• **Texto citado**
Es muy fácil hablar y muy difícil conservar la prudencia. Francisco Antonio Macías, uno de los múltiples candidatos a Rector de la UCA y hasta hace poquísimo vicerrector de Investigación, Desarrollo Tecnológico e Innovación de la era Sales, no tuvo empacho en afirmar que «las palabras compadreo y amiguismo desaparecerán de la UCA». ¿Qué quería decir, que hasta ahora el compadreo y el amiguismo eran monedas de curso legal en la Universidad?, ¿que lo suyo va a ser bueno porque lo anterior era malo?, ¿que él formaba parte de un rectorado que funcionaba al estilo compadre? Para ese tipo de enfermedades, existe cura, no se crea, se llama dimisión. Ya lo señaló Rafael Barra, pese al reproche de González Cabaña -que le vino a decir «y yo dando la cara por ti»- «a nivel orgánico, cuando hay un estrepitoso fracaso hay que dimitir, a nivel local y a nivel provincial». Pero claro, la palabra «dimisión» hace mucho que no cotiza en la bolsa de lo público, como tantas otras.

Y mientras, si hay primarias o congreso extraordinario, si Rajoy pide adelanto de las elecciones mientras espera que no lo haya, mientras se reparten las migas que quedan del pastel que se comieron, seguiremos aquí, oyendo y leyendo tonterías, haciendo como que no oímos lo que dicen y esperando, como quien espera al alba, que alguien pronuncie la palabra mágica, el tabú que nadie se atreve a pronunciar y que es justamente el que activa el mecanismo. Esperando que alguien nos hable de futuro, por favor, que estamos hartos de tantísimo pasado.

• **Datos disponibles**
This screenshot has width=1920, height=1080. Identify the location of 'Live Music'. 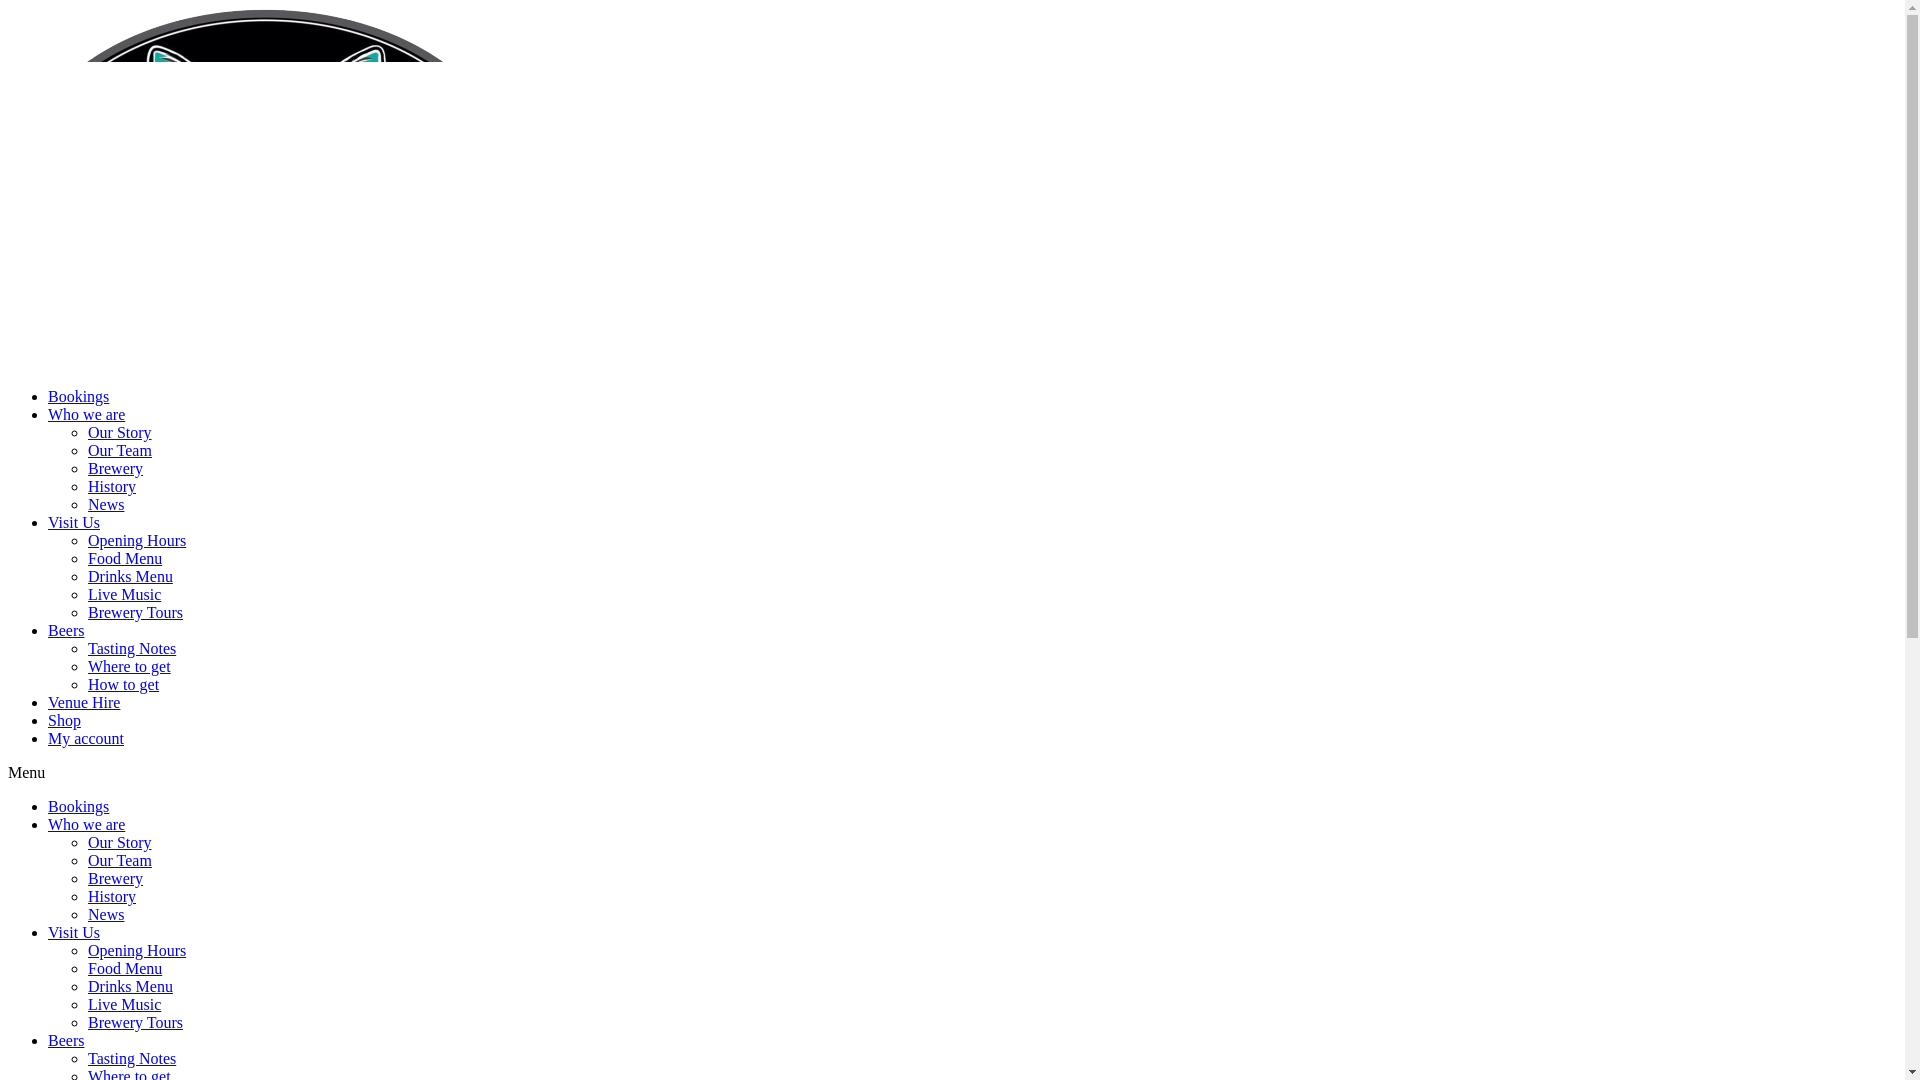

• **Enunciado**
Transcribe del texto sobre la UCA el fragmento que empieza con "Y mientras, si" y sigue hasta "de tantísimo pasado.". Las líneas no hacen falta aquí.

• **Resultado**
Y mientras, si hay primarias o congreso extraordinario, si Rajoy pide adelanto de las elecciones mientras espera que no lo haya, mientras se reparten las migas que quedan del pastel que se comieron, seguiremos aquí, oyendo y leyendo tonterías, haciendo como que no oímos lo que dicen y esperando, como quien espera al alba, que alguien pronuncie la palabra mágica, el tabú que nadie se atreve a pronunciar y que es justamente el que activa el mecanismo. Esperando que alguien nos hable de futuro, por favor, que estamos hartos de tantísimo pasado.